Fraternal, Social Service, and Religious Organizations

What was the first black ecumenical organization?

Reverdy C. Ransom (1861–1959), bishop in the African Methodist Episcopal Church, organized the Fraternal Council of Negro Churches in 1934; it was the first black ecumenical organization. It had an explicit agenda that included social change and racial uplift within a religious context. Concerned that the predominantly white Federal Council of Churches had failed to address black concerns in a substantive way, Ransom and other black church leaders saw the new council as the “authoritative voice” coming from a “united Negro church.” Sixteen predominantly black communions and six predominantly white churches formed the council. Two of the thirty-nine members of the executive committee were women: Belle Hendon of Chicago, who represented the National Baptist Convention of America; and Ida Mae Myller of Gary, Indiana, representing the Community Center Church. Ransom was born in Flushing, Ohio, and then moved to a small farm near Old Washington, Ohio. The family later moved to Cambridge, Ohio.
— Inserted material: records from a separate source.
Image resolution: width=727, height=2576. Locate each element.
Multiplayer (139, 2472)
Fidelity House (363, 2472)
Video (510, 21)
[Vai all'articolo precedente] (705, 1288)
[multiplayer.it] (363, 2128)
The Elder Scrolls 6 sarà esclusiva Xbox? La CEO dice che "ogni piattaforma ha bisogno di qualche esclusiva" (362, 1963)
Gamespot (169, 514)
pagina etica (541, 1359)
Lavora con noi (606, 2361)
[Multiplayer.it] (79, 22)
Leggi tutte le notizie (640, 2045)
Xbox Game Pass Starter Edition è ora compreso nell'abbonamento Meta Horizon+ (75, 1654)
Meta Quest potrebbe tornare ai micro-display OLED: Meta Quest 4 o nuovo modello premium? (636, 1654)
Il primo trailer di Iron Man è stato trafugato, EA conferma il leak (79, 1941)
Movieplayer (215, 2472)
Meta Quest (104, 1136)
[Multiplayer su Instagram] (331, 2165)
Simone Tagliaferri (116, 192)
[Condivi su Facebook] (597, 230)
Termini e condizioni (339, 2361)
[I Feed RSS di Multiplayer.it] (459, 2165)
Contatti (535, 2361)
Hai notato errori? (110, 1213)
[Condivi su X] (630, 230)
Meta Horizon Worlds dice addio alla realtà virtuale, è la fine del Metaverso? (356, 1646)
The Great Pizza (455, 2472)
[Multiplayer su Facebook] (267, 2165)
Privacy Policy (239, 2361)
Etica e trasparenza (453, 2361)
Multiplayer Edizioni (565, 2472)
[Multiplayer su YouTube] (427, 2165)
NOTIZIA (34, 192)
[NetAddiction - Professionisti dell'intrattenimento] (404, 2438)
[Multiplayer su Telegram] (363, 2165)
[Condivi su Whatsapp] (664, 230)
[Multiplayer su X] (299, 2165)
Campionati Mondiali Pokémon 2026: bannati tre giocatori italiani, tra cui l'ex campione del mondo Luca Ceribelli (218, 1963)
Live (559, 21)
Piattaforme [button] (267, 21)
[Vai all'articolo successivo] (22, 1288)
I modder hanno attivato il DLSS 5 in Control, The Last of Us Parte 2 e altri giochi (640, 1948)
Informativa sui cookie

Ransom attended a local summer normal school and later enrolled at Wilberforce University, where he came to the attention of Bishop Daniel A. Payne and Benjamin W. Arnett. He attended Oberlin College the next year, but returned to Wilberforce later and graduated in 1886 with a bachelor’s degree in divinity. Ransom edited the AME Church Review from 1912 to 1924. He was elected bishop in the African Methodist Episcopal Church in 1920.